Since this feature also adds a checkbox to the admin page, and adds a new property the Realm model that can be modified from there, you also need to make changes to the update_realm function in the same file: :

# zerver/views/realm.py

def update_realm(request, user_profile, name=REQ(validator=check_string, default=None),
                 restricted_to_domain=REQ(validator=check_bool, default=None),
                 invite_required=REQ(validator=check_bool, default=None),
                 ...more arguments):

  # ...

  if invite_by_admins_only is not None and
    realm.invite_by_admins_only != invite_by_admins_only:
      do_set_realm_invite_by_admins_only(realm, invite_by_admins_only)
      data['invite_by_admins_only'] = invite_by_admins_only

Then make the required front end changes: in this case a checkbox needs to be added to the admin page (and its value added to the data sent back to server when a realm is updated) and the change event needs to be handled on the client.
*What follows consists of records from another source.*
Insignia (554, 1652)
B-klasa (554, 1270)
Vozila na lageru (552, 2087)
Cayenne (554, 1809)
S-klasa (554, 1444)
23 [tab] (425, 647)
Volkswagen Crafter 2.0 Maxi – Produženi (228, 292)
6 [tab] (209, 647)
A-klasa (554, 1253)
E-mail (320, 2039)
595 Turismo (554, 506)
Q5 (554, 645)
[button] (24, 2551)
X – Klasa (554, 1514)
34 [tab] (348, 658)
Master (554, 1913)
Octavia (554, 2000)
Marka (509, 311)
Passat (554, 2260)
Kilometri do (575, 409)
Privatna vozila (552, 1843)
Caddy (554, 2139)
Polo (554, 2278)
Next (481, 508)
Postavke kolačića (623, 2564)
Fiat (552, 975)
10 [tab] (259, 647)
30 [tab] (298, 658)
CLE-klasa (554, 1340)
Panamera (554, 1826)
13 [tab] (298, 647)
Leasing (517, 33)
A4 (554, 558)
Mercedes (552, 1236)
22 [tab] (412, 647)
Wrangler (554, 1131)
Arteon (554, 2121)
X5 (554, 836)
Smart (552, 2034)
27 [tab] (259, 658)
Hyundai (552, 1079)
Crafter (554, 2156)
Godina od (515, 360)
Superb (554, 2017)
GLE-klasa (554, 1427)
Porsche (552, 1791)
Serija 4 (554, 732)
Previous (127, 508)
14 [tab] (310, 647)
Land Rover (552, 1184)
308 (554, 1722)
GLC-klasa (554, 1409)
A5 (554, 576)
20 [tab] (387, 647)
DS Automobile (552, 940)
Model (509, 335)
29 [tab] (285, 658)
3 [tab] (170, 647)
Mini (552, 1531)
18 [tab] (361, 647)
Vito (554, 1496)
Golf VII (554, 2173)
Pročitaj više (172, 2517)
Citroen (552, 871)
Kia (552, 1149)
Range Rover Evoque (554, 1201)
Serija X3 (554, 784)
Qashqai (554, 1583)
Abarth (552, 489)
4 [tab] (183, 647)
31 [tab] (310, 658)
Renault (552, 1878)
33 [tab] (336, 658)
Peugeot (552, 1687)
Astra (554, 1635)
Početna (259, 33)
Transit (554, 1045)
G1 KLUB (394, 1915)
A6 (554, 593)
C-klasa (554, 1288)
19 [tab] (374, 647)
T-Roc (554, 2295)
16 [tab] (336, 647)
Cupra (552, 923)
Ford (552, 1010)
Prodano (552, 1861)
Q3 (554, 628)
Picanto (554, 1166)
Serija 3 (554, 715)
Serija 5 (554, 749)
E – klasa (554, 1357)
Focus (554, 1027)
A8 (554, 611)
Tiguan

To add the checkbox to the admin page, modify the relevant template, static/templates/admin_tab.handlebars (omitted here since it is relatively straightforward). Then add code to handle changes to the new form control in static/js/admin.js. :

var url = "/json/realm";
var new_invite_by_admins_only =
data[invite_by_admins_only] = JSON.stringify(new_invite_by_admins_only);

  url: url,
  data: data,
  success: function (data) {
    # ...
    if (data.invite_by_admins_only) {
      ui_report.success("New users must be invited by an admin!", invite_by_admins_only_status);
    } else {
      ui_report.success("Any user may now invite new users!", invite_by_admins_only_status);
    # ...

Finally, update server_events.js to handle related events coming from the server. :

# static/js/server_events.js

function dispatch_normal_event(event) {
    switch (event.type) {
    # ...
    case 'realm':
        if (event.op === 'update' && event.property === 'invite_by_admins_only') {
            page_params.realm_invite_by_admins_only = event.value;

Any code needed to update the UI should be placed in dispatch_normal_event callback (rather than the channel.patch) function. This ensures the appropriate code will run even if the changes are made in another browser window. In this example most of the changes are on the backend, so no UI updates are required.

Update documentation

After you add a new view, you should document your feature. This feature adds new functionality that restricts inviting new users to admins only. A recommended way to document this feature would be to update and/or augment Zulip’s user documentation to reflect your changes and additions.

At the very least, this will involve adding (or modifying) a Markdown file documenting the feature to templates/zerver/help/ in the main Zulip server repository, where the source for Zulip’s user documentation is stored. For information on writing user documentation, see Zulip’s general user guide documentation.

For a more concrete example of writing documentation for a new feature, see the original commit in the Zulip repo that documented this feature, the current source, and the final rendered documentation.